| Supplied data |
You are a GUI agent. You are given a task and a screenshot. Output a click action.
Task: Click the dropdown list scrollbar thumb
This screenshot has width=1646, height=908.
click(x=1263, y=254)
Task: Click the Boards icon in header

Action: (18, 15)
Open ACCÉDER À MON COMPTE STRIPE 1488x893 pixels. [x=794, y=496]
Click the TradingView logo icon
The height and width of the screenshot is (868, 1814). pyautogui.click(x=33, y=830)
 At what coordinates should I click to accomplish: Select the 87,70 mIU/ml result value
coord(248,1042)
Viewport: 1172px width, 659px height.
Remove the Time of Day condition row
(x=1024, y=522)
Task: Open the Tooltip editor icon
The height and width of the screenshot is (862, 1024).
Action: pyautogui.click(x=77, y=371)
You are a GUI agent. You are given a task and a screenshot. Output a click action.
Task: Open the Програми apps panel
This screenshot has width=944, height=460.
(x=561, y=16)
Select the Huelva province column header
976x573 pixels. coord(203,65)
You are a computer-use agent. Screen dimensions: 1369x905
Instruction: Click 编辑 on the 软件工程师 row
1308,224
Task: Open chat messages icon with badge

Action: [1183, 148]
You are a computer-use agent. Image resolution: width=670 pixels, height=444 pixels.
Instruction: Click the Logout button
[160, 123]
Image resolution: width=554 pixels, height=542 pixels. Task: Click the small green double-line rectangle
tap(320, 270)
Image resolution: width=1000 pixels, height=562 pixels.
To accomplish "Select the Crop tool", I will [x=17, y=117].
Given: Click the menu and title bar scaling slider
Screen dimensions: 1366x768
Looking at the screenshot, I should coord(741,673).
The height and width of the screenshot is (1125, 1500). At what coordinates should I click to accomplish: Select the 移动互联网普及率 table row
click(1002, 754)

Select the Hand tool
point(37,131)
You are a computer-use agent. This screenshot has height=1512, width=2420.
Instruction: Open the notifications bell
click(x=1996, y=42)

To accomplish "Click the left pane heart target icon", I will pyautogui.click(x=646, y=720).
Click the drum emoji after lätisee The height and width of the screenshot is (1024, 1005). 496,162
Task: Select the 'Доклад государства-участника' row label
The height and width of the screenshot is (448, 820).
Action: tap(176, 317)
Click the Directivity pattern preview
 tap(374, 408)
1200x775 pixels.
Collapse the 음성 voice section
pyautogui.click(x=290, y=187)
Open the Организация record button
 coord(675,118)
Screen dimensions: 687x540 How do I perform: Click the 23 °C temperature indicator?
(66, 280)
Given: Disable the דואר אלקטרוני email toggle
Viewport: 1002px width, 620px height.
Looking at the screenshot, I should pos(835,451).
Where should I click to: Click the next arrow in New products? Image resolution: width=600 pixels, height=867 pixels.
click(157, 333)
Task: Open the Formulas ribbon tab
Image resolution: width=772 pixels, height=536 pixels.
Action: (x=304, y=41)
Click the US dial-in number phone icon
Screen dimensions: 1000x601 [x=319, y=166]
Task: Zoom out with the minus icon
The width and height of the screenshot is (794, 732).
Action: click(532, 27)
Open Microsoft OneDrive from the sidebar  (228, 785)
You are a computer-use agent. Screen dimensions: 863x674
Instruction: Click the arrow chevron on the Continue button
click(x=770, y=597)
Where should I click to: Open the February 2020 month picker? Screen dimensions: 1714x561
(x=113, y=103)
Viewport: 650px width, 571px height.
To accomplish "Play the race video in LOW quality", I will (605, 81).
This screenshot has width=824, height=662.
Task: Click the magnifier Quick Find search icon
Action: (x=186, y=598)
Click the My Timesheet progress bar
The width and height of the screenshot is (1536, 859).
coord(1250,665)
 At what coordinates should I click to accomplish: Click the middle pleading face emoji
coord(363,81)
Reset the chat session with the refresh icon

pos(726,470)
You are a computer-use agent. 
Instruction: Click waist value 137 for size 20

| Work required |
Exactly as shown, give every record again.

| Response to the exercise |
You are a GUI agent. You are given a task and a screenshot. Output a click action.
Task: Click the dropdown list scrollbar thumb
This screenshot has width=1646, height=908.
click(x=1263, y=254)
Task: Click the Boards icon in header

Action: (18, 15)
Open ACCÉDER À MON COMPTE STRIPE 1488x893 pixels. [x=794, y=496]
Click the TradingView logo icon
The height and width of the screenshot is (868, 1814). pyautogui.click(x=33, y=830)
 At what coordinates should I click to accomplish: Select the 87,70 mIU/ml result value
coord(248,1042)
Viewport: 1172px width, 659px height.
Remove the Time of Day condition row
(x=1024, y=522)
Task: Open the Tooltip editor icon
The height and width of the screenshot is (862, 1024).
Action: pyautogui.click(x=77, y=371)
You are a GUI agent. You are given a task and a screenshot. Output a click action.
Task: Open the Програми apps panel
This screenshot has width=944, height=460.
(x=561, y=16)
Select the Huelva province column header
976x573 pixels. coord(203,65)
You are a computer-use agent. Screen dimensions: 1369x905
Instruction: Click 编辑 on the 软件工程师 row
1308,224
Task: Open chat messages icon with badge

Action: [1183, 148]
You are a computer-use agent. Image resolution: width=670 pixels, height=444 pixels.
Instruction: Click the Logout button
[160, 123]
Image resolution: width=554 pixels, height=542 pixels. Task: Click the small green double-line rectangle
tap(320, 270)
Image resolution: width=1000 pixels, height=562 pixels.
To accomplish "Select the Crop tool", I will [x=17, y=117].
Given: Click the menu and title bar scaling slider
Screen dimensions: 1366x768
Looking at the screenshot, I should coord(741,673).
The height and width of the screenshot is (1125, 1500). At what coordinates should I click to accomplish: Select the 移动互联网普及率 table row
click(1002, 754)

Select the Hand tool
point(37,131)
You are a computer-use agent. This screenshot has height=1512, width=2420.
Instruction: Open the notifications bell
click(x=1996, y=42)

To accomplish "Click the left pane heart target icon", I will pyautogui.click(x=646, y=720).
Click the drum emoji after lätisee The height and width of the screenshot is (1024, 1005). 496,162
Task: Select the 'Доклад государства-участника' row label
The height and width of the screenshot is (448, 820).
Action: tap(176, 317)
Click the Directivity pattern preview
 tap(374, 408)
1200x775 pixels.
Collapse the 음성 voice section
pyautogui.click(x=290, y=187)
Open the Организация record button
 coord(675,118)
Screen dimensions: 687x540 How do I perform: Click the 23 °C temperature indicator?
(66, 280)
Given: Disable the דואר אלקטרוני email toggle
Viewport: 1002px width, 620px height.
Looking at the screenshot, I should pos(835,451).
Where should I click to: Click the next arrow in New products? Image resolution: width=600 pixels, height=867 pixels.
click(157, 333)
Task: Open the Formulas ribbon tab
Image resolution: width=772 pixels, height=536 pixels.
Action: (x=304, y=41)
Click the US dial-in number phone icon
Screen dimensions: 1000x601 [x=319, y=166]
Task: Zoom out with the minus icon
The width and height of the screenshot is (794, 732).
Action: click(532, 27)
Open Microsoft OneDrive from the sidebar  (228, 785)
You are a computer-use agent. Screen dimensions: 863x674
Instruction: Click the arrow chevron on the Continue button
click(x=770, y=597)
Where should I click to: Open the February 2020 month picker? Screen dimensions: 1714x561
(x=113, y=103)
Viewport: 650px width, 571px height.
To accomplish "Play the race video in LOW quality", I will (605, 81).
This screenshot has width=824, height=662.
Task: Click the magnifier Quick Find search icon
Action: (x=186, y=598)
Click the My Timesheet progress bar
The width and height of the screenshot is (1536, 859).
coord(1250,665)
 At what coordinates should I click to accomplish: Click the middle pleading face emoji
coord(363,81)
Reset the chat session with the refresh icon

pos(726,470)
You are a computer-use agent. 
Instruction: Click waist value 137 for size 20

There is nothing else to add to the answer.